### [Exercise instructions]
Copy out the full abstract on the flashing-light photobioreactor below, word for word and with its original punctuation.

### [Text]
Fluid dynamics modelling and process optimization of a flashing-light photobioreactor for enhancing microalgae cultivation

This thesis was written in collaboration with the Technical University of Dresden and the Marigan Bio Extracts GmbH company for the development of an innovative photobioreactor (PBR) for microalgae cultivation. The peculiarity of the project is the application of the Forced Flash- ing Effect (FFE) for enhancing algal photoefficiency, reducing algal stress due to high light intensity, and reducing energy consumption. Moreover, the PBR is designed to be a module in a bigger plant, thus allowing flexibility in scaling up or down. At the present moment, the project is still at a laboratory-scale level. During the first run of the laboratory-scale PBR, several biological and structural issues were identified, thus precluding the possibility of further runs. Issues related to the inlet and outlet geometry were also assessed with the ANSYS Fluent software. Using computational fluid dynamics simulations, the proposed geometry of the pilot plant inlet and outlet was examined too, and a critical recirculation region was located. With the same software, some alternative geometries were proposed and analyzed. Experimental campaigns were conducted to identify the best microalgae strain-medium combination to use inside the laboratory scale PBR and obtain data from different cultivation systems to compare the PBR performances. Results indicate that significant work is needed to operate the reactor effectively, and modifications are needed on the lighting apparatus, on the dome placement, and on the cooling system. The laboratory-scale plant is also characterized by a too large dark-to-light volume ratio, which negatively affects algal growth. Such design improvements are necessary before moving from the laboratory-scale plant to the pilot plant.

### [Recorded information]
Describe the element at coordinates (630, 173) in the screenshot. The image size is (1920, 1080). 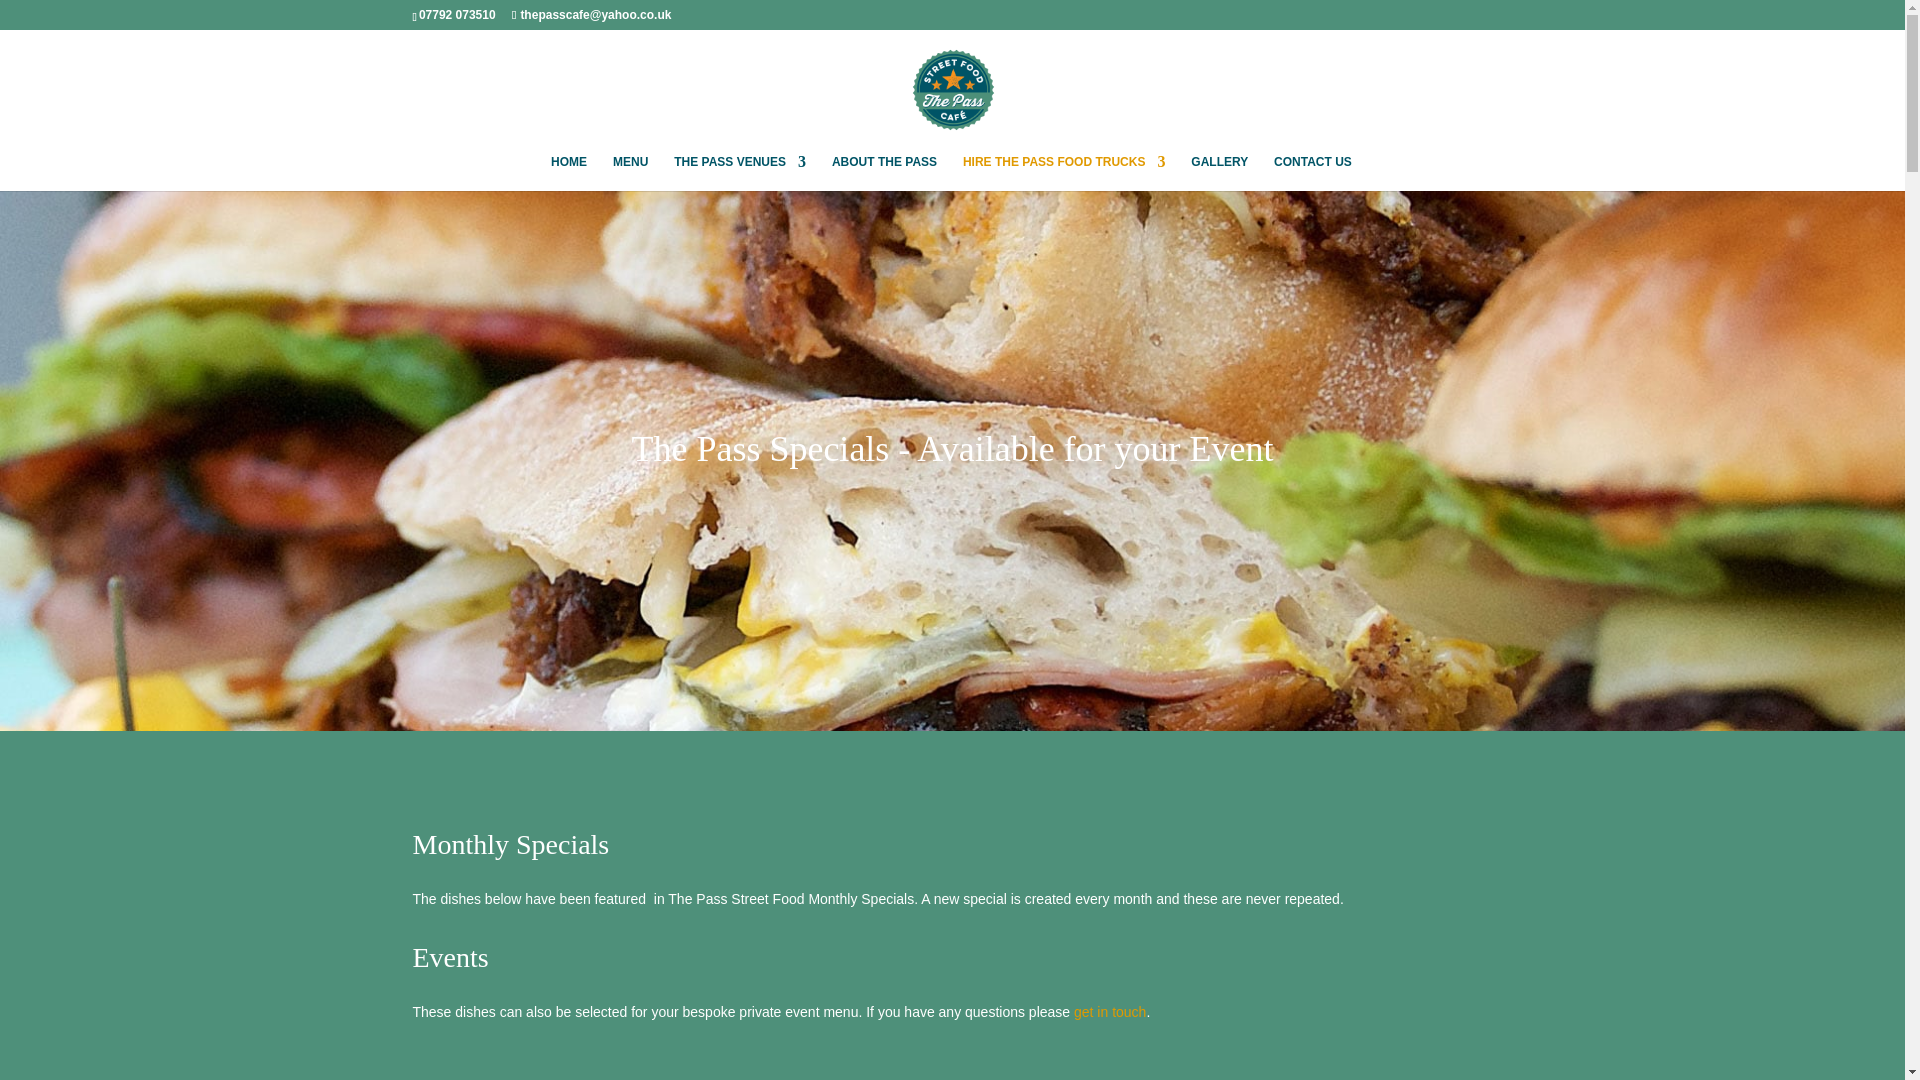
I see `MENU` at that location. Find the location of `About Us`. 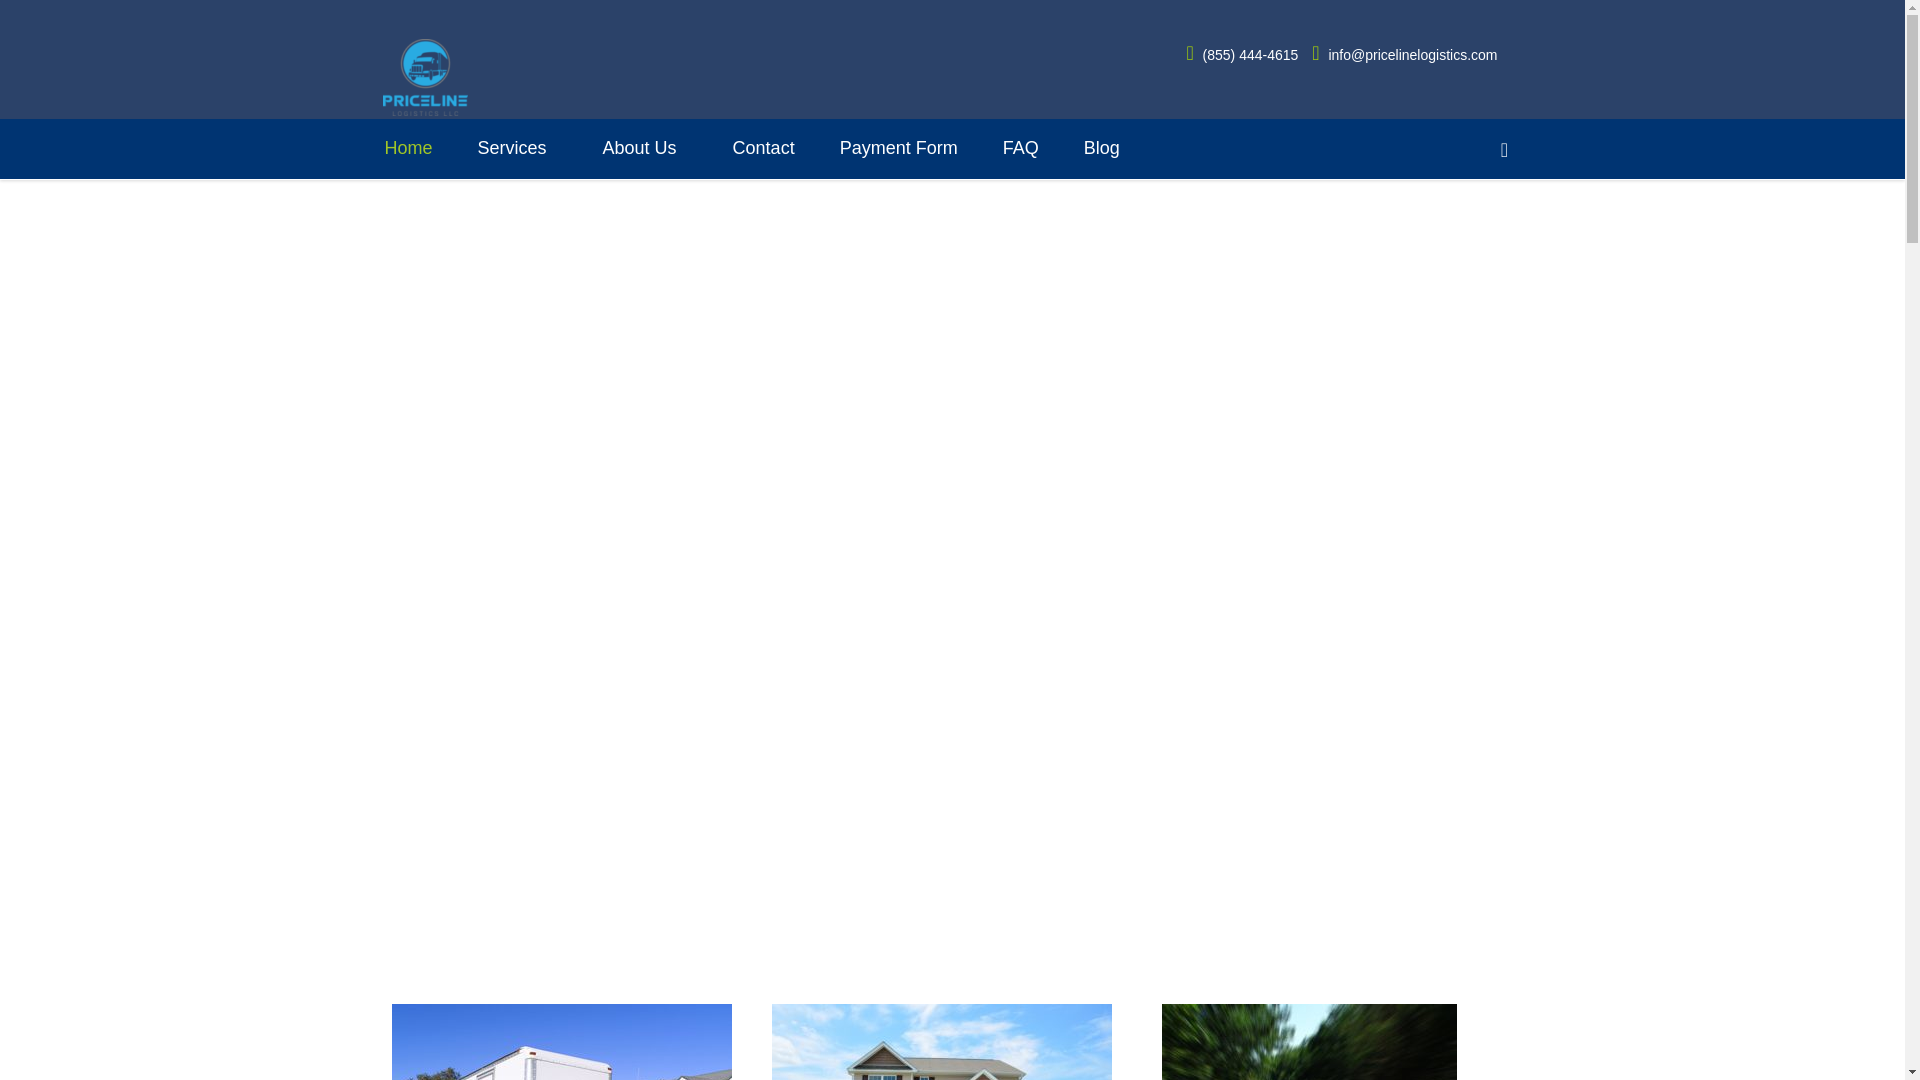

### [Expected output]
Fluid dynamics modelling and process optimization of a flashing-light photobioreactor for enhancing microalgae cultivation

This thesis was written in collaboration with the Technical University of Dresden and the Marigan Bio Extracts GmbH company for the development of an innovative photobioreactor (PBR) for microalgae cultivation. The peculiarity of the project is the application of the Forced Flash- ing Effect (FFE) for enhancing algal photoefficiency, reducing algal stress due to high light intensity, and reducing energy consumption. Moreover, the PBR is designed to be a module in a bigger plant, thus allowing flexibility in scaling up or down. At the present moment, the project is still at a laboratory-scale level. During the first run of the laboratory-scale PBR, several biological and structural issues were identified, thus precluding the possibility of further runs. Issues related to the inlet and outlet geometry were also assessed with the ANSYS Fluent software. Using computational fluid dynamics simulations, the proposed geometry of the pilot plant inlet and outlet was examined too, and a critical recirculation region was located. With the same software, some alternative geometries were proposed and analyzed. Experimental campaigns were conducted to identify the best microalgae strain-medium combination to use inside the laboratory scale PBR and obtain data from different cultivation systems to compare the PBR performances. Results indicate that significant work is needed to operate the reactor effectively, and modifications are needed on the lighting apparatus, on the dome placement, and on the cooling system. The laboratory-scale plant is also characterized by a too large dark-to-light volume ratio, which negatively affects algal growth. Such design improvements are necessary before moving from the laboratory-scale plant to the pilot plant.